EXTRACT (The Independent Weekly 8/9/2006):
For some time, there have been dire predictions that the French language of Louisiana will be lost in this generation, but is it possible the student population can turn the tide? “What we are seeing,” Cheramie says, “is a leveling off in the loss of French speakers.” The 2000 census showed a stabilization of the French speaking population, 200,000, as it was in 1990. Of those counted in the 5-17 year old age group, 20,000 said they were bilingual. “There is very little immigration [of French speakers],” says Cheramie. “I think it’s fair to say those are all CODOFIL products.”
French immersion fourth graders from Prairie Elementary showed off their aptitude recently on “Francomix,” Olivier Marteau’s Thursday afternoon radio show on KRVS 88.7 FM. Marteau, a native of France and a doctoral candidate in the Francophone studies program at UL, was impressed. “Some of them are bilingual. They are really young and really motivated. It’s good for the future,” he says. Marteau arrived in Lafayette three years ago, without much English at his command. “I was struggling in English, and people, when they knew I really spoke French, they would speak to me in French. I met so many people the first year in Lafayette, I didn’t really develop my English.”

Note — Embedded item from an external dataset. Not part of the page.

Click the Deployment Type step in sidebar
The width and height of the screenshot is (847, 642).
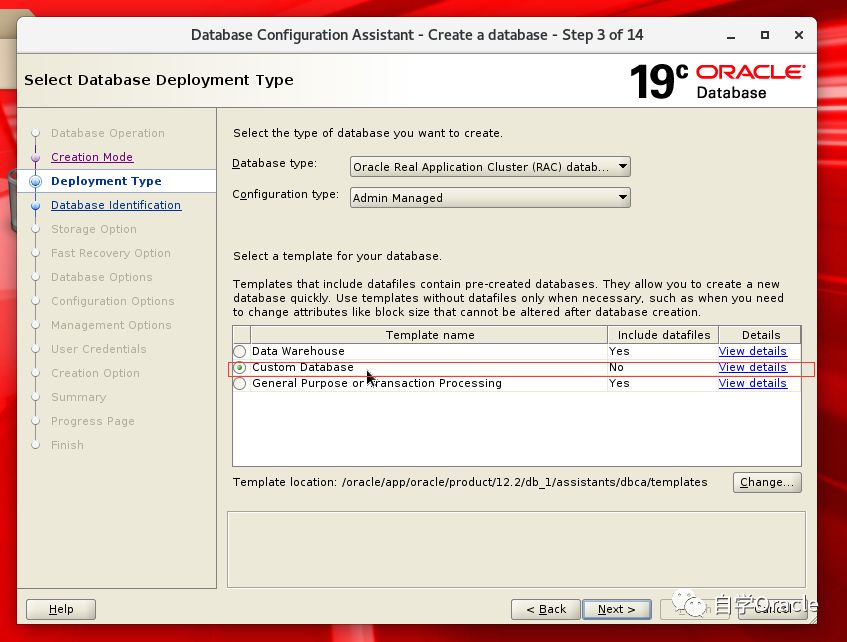[106, 181]
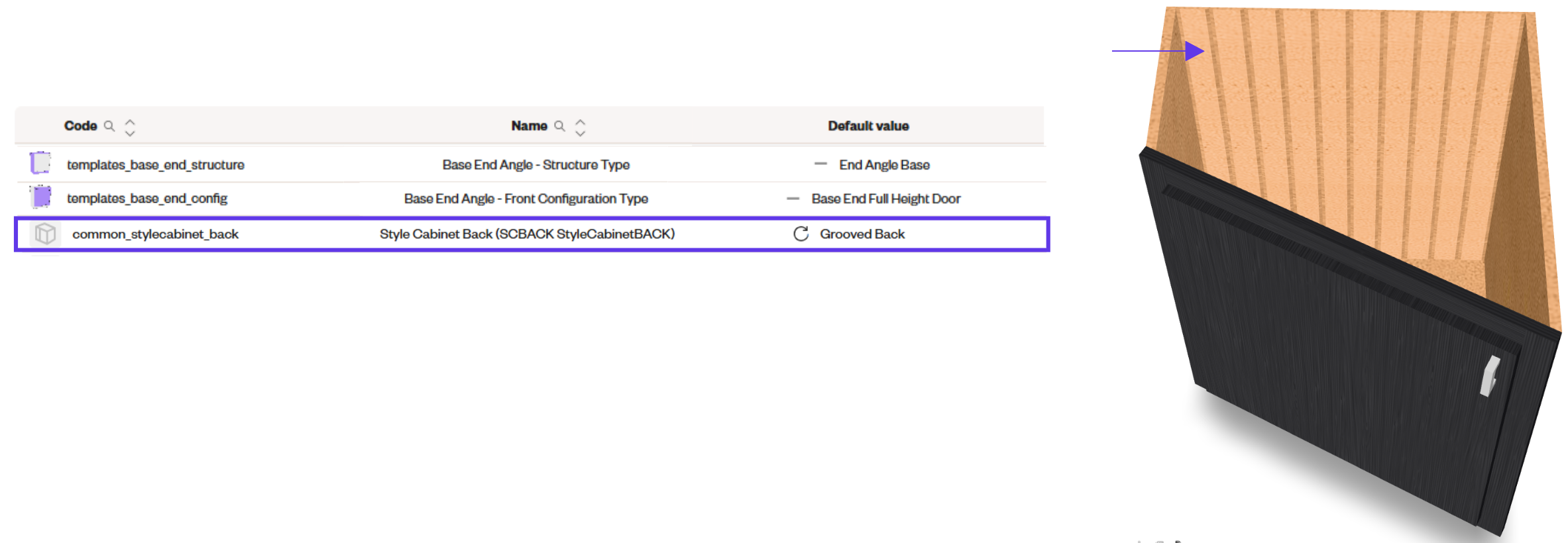
Task: Click the End Angle Base value
Action: coord(884,165)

Many local French speakers were so traumatized by the experience of being punished for speaking their mother tongue in school that they suppress their linguistic knowledge in public. But most people will admit that French is still widely spoken in family settings. “For me, once they knew me, it became like family,” Marteau says. “If you speak to one person they introduce you to another, and after a while you will know hundreds who speak French. I see Lafayette as two cities. One is secret. Everyday, people are speaking English, but what you don’t know is that in private they speak Cajun and Creole.”